**Excerpted records**:
"""
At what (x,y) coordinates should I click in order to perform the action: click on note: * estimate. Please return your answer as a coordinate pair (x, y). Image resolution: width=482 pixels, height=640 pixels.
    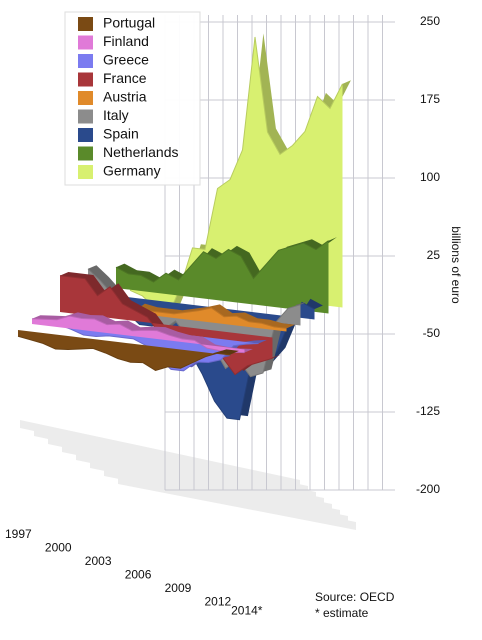
    Looking at the image, I should click on (342, 613).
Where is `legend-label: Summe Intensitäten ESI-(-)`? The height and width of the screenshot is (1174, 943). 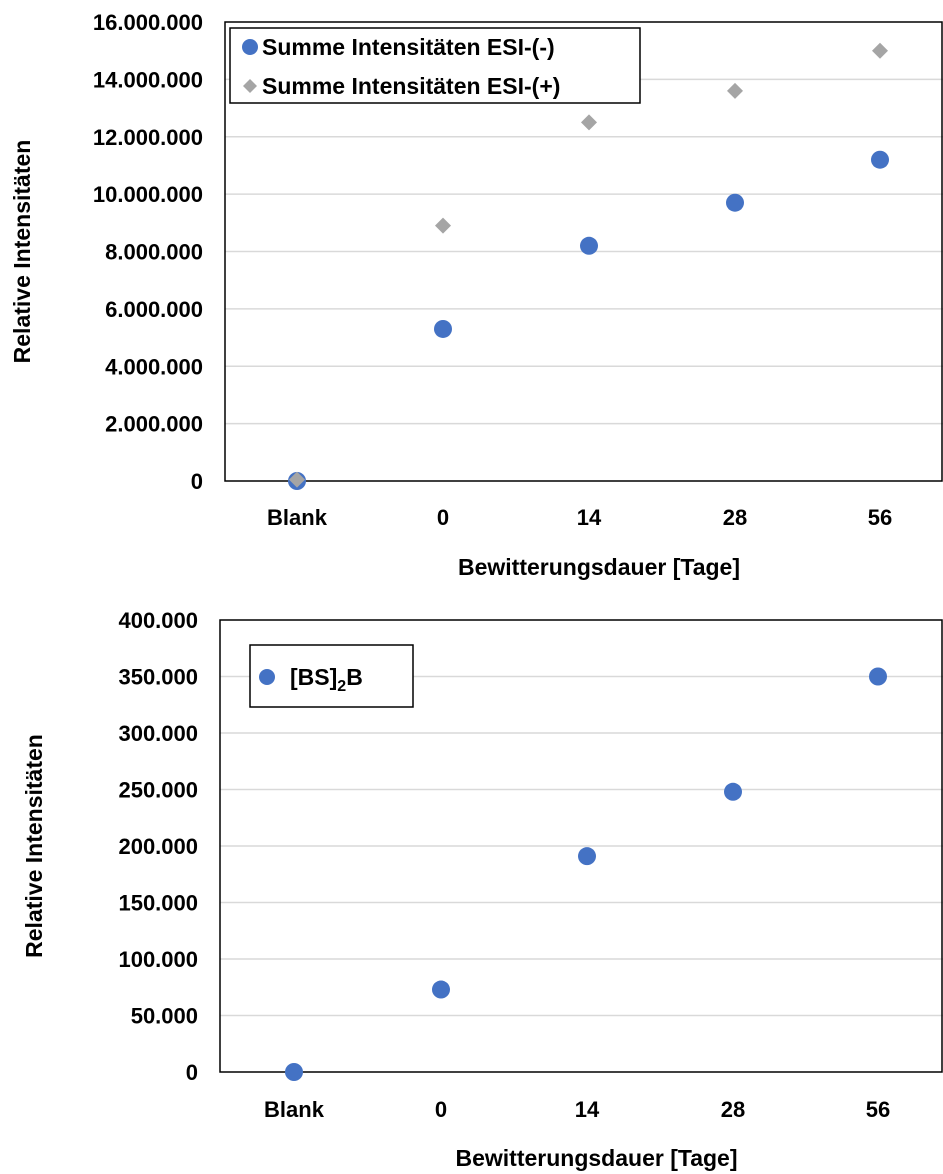
legend-label: Summe Intensitäten ESI-(-) is located at coordinates (408, 47).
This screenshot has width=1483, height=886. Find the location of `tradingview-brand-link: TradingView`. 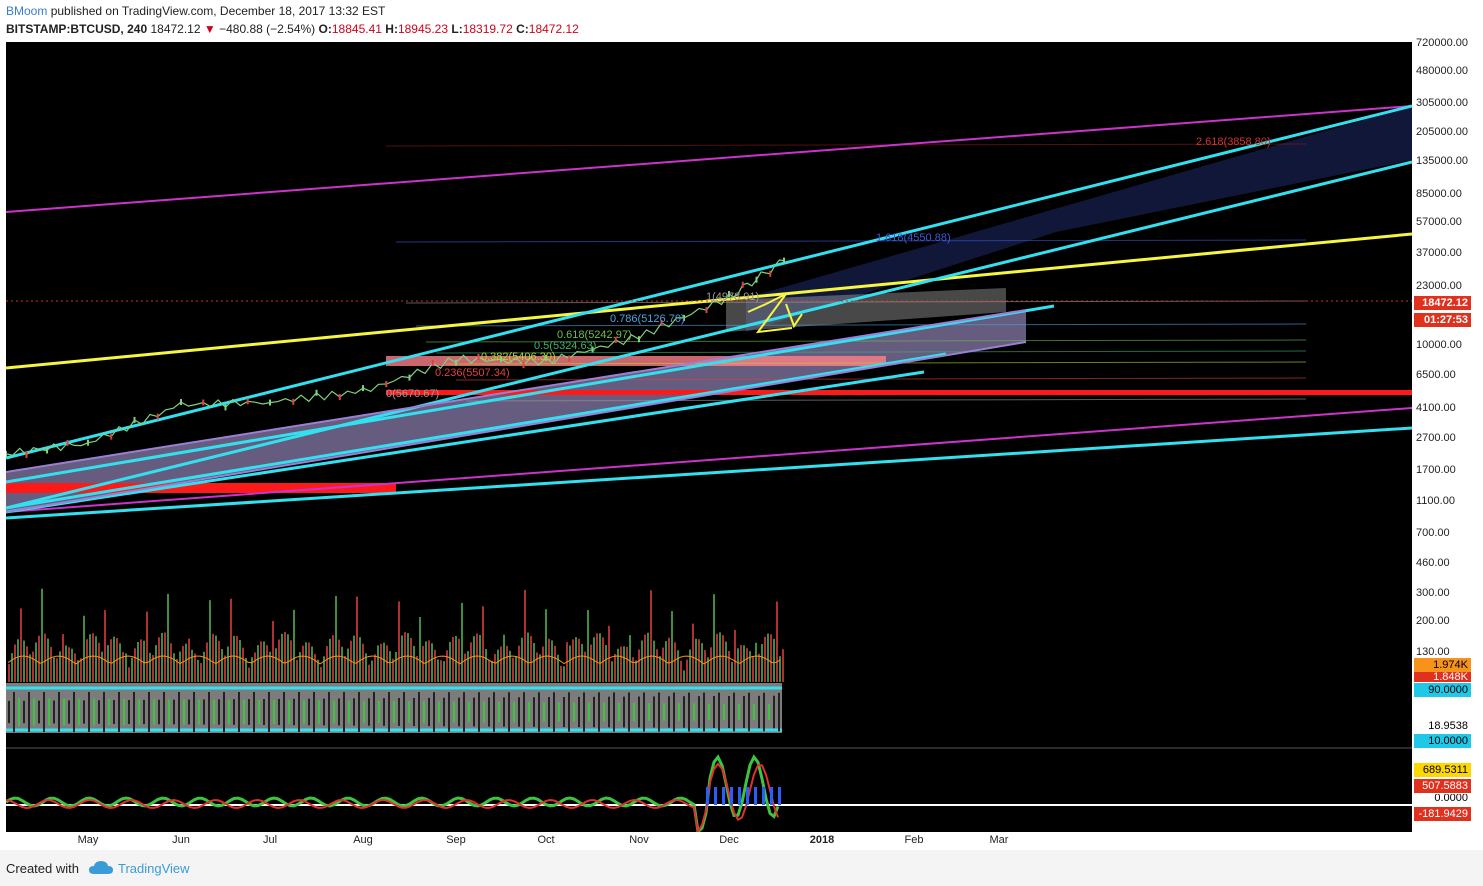

tradingview-brand-link: TradingView is located at coordinates (154, 868).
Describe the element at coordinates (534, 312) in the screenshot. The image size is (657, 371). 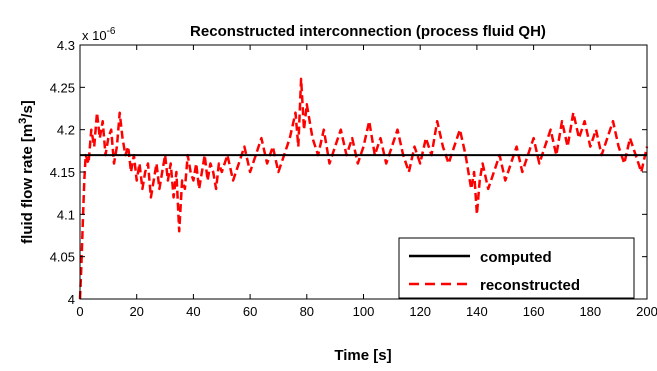
I see `x-tick-label: 160` at that location.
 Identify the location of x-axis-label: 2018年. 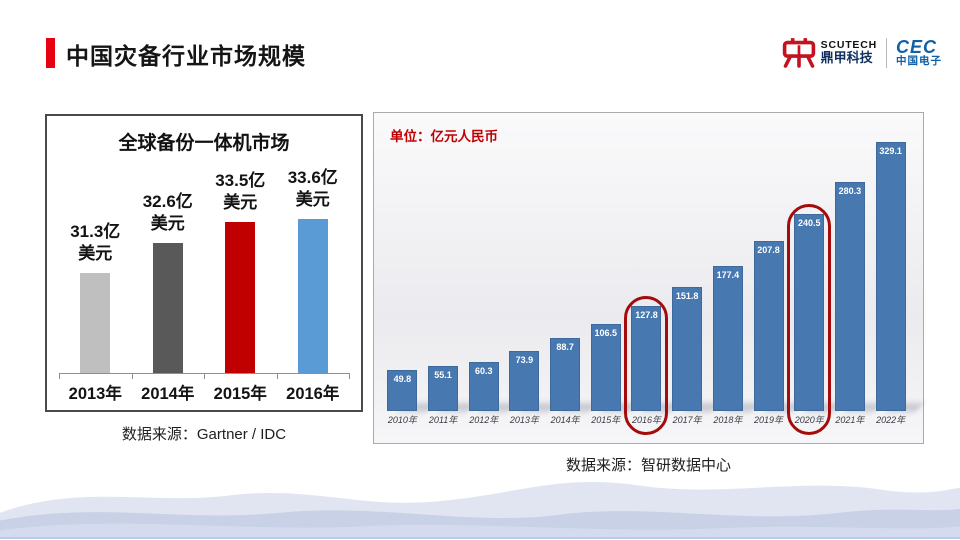
(728, 420).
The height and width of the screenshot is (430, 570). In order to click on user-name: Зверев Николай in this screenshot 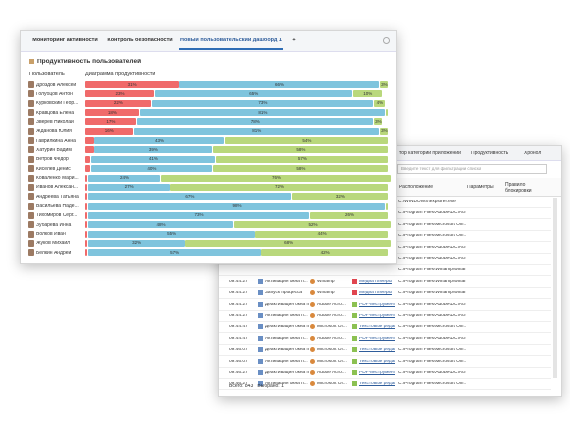, I will do `click(55, 122)`.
"""
**Work request**: Copy the material word for word from its first line up to and including the line with "Looking at the", and leave the pictures out of your copy.

**Answer to the exercise**:
At what (x,y) coordinates should I click in order to perform the action: click on note: * estimate. Please return your answer as a coordinate pair (x, y). Image resolution: width=482 pixels, height=640 pixels.
    Looking at the image, I should click on (342, 613).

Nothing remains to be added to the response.